Gold/Silver Ratios, Equity Price Volatility
By admin_45 in Blog
Two items to cover:
#1: The ratio of gold to silver prices stands at 116 today, a historically unprecedented level. In ancient times, the ratio was roughly 15:1. When several European countries formed the Latin Monetary Union in 1865, the convertibility ratio was 15.5:1. As for the modern price relationship between gold and silver, there is a chart below with the history of this ratio back to 1970 using World Bank data, and it shows:
- Before the US came off the last vestiges of the gold standard in 1971, the ratio was 20:1, close to long run historical norms.
- The only time the ratio dropped much below 20:1 was in early 1980, when it hit 17.4:1 in January. Readers of a certain vintage will remember the Hunt brothers’ attempt to corner the silver market in that year. Spot prices went from $6.20/ounce in January 1979 to $38.88 in January 1980 to $14.79 in January 1981.
- Since then, the ratio has traveled several times between 40:1 and either 80:1 or 100:1, typically peaking during periods of geopolitical/financial uncertainty: January 1991 (Gulf War I), February 2003 (Gulf War II), November 2008 (Financial Crisis), and February 2016 (global recession fears).
So, are these fresh record highs for the gold/silver ratio a sign the end is nigh? The simple answer is “No”. Silver’s demand profile is different from gold. The Silver Institute reported just today that industrial demand in 2019 was 511 million ounces, 51% of total global silver consumption. For gold, industrial demand is just 9%. Investment demand matters much more to the yellow metal, primarily as a hedge against non-dollar currency weakness.
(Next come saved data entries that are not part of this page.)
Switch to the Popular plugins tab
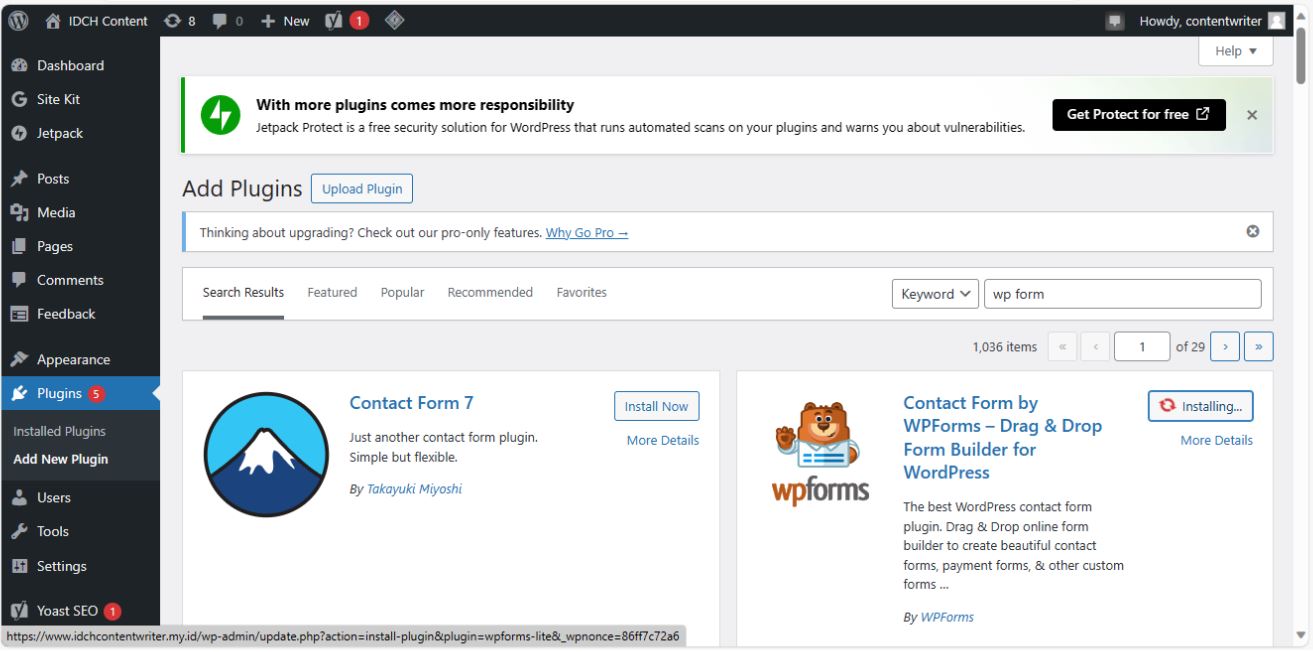The width and height of the screenshot is (1313, 652). (x=401, y=292)
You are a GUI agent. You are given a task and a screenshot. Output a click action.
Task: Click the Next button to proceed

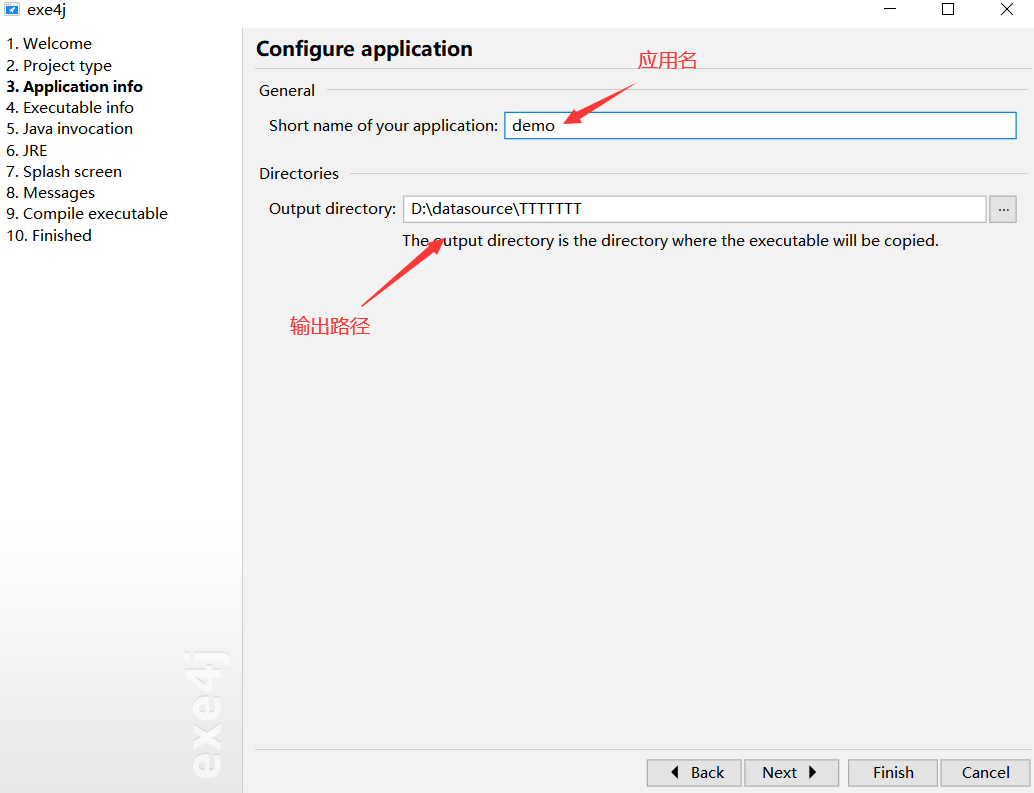(x=791, y=772)
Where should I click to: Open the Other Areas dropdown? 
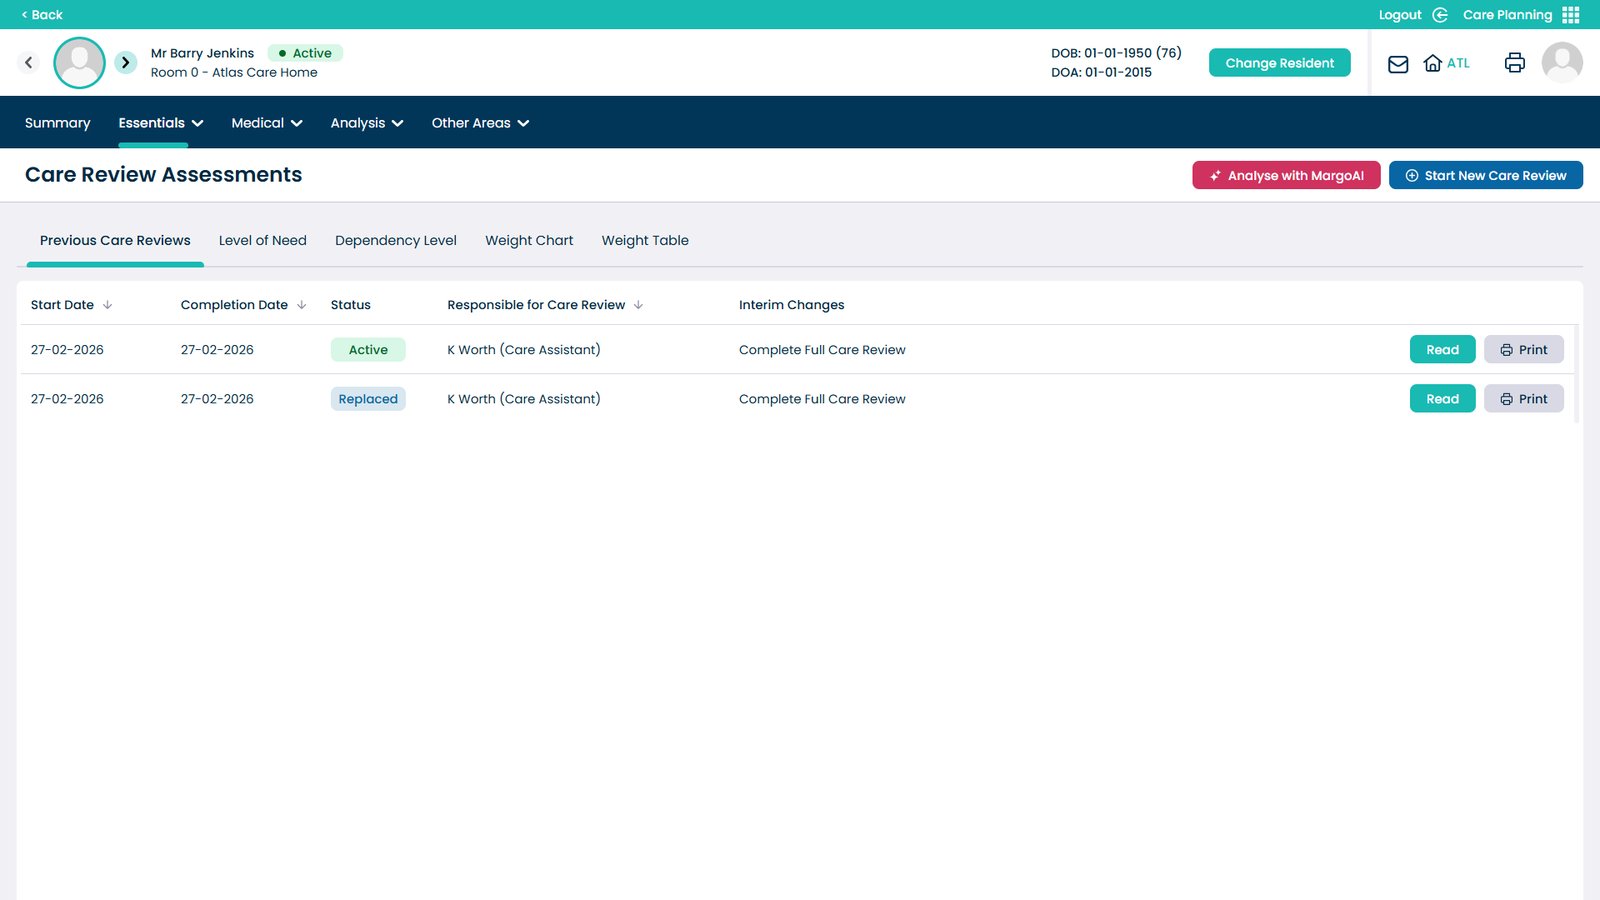pyautogui.click(x=480, y=123)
An ounce of gold is essentially 18 $100 bills in metallic form, and anyone who fears their currency will devalue against the greenback can buy gold as a hedge.
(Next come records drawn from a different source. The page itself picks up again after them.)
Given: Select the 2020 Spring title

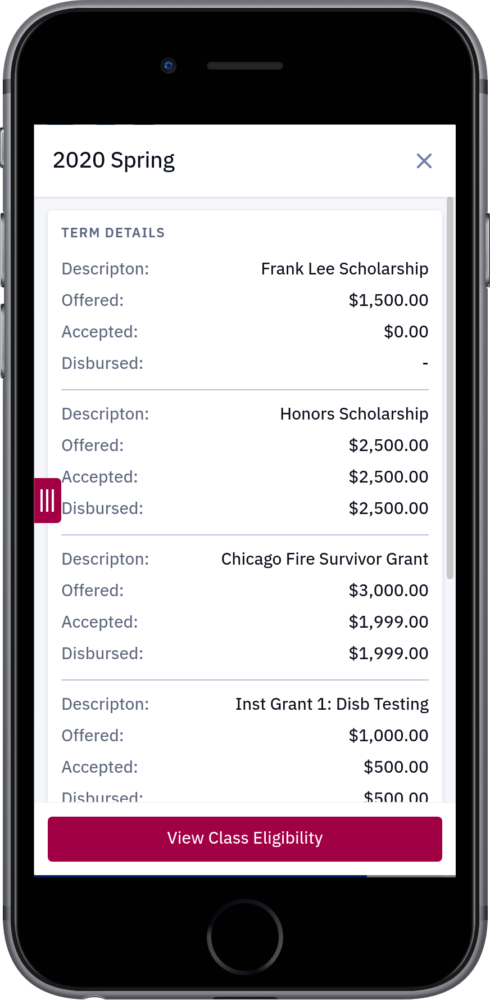Looking at the screenshot, I should click(x=114, y=160).
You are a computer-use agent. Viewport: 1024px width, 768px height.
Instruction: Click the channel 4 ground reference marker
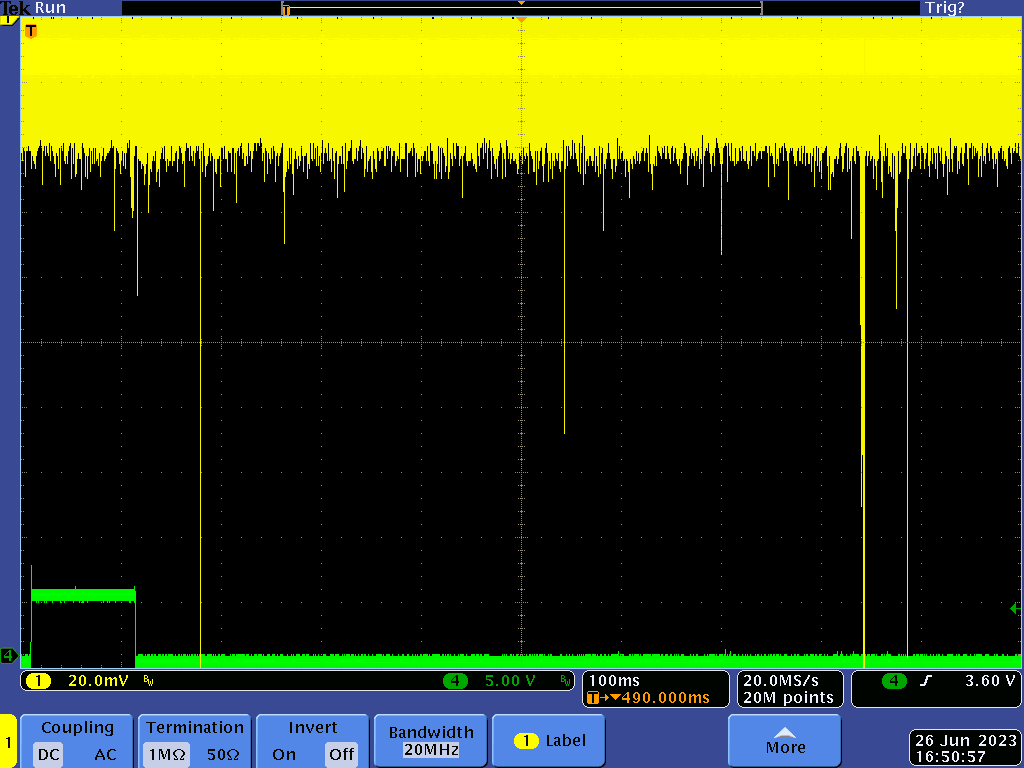click(x=9, y=656)
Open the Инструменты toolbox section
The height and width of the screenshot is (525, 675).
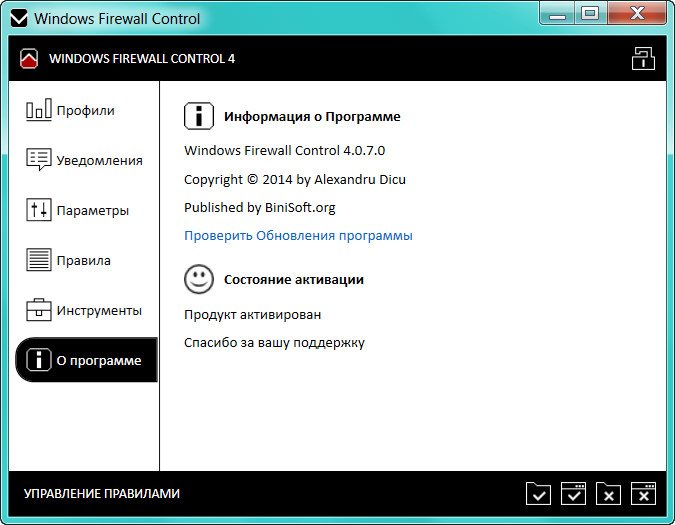tap(84, 310)
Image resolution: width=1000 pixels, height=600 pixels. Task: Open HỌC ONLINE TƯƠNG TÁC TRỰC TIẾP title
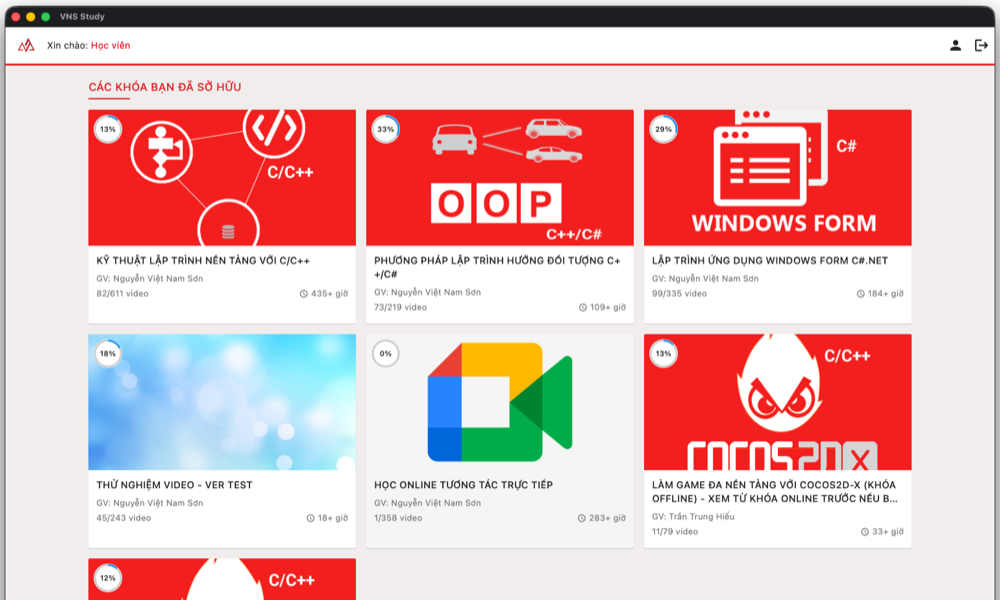point(464,485)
Bottom line: silver prices won’t recover until the global economy and industrial production do, so the gold/silver ratio at all-time highs makes sense.

#2: If the COVID Crisis “felt” worse than the Financial Crisis in terms of equity market volatility, that’s because it was:
- The chart below shows the 30-day standard deviations of daily returns for the S&P 500 and Russell 2000 from 2007 to today.
- The long run average is 1.0% for the S&P and 1.4% for the Russell. That means that on any given day you can expect to see those sorts of moves in the indices without thinking anything is amiss.
- These readings peaked out during the Financial Crisis at 5.0% on the S&P 500 (30 days ending November 21st, 2008) and 5.2% for the Russell (December 5th, 2008).
- This time around, the peaks were 5.3% for the S&P 500 (April 8th) and 6.1% for the Russell (April 17th).
Why this matters: as the chart below shows, equity price volatility lingers after the initial spike higher. In 2008, once the standard deviation of returns crossed over 2.0 (2x the normal level) in September they did not come down below 2.0 until April/May 2009.
Also important: small cap (Russell) volatility is both higher than S&P volatility during a shock and lasts even longer than large cap vol once elevated.
Bottom line: history says to expect higher-than-normal US equity volatility to remain at least 2x normal for several more months. This fits with the framework we outlined in the Markets section of our full report, one where the pace/progress of the US economic restart impacts day-to-day stock prices quite noticeably even though the overall trend is neither especially bullish or bearish.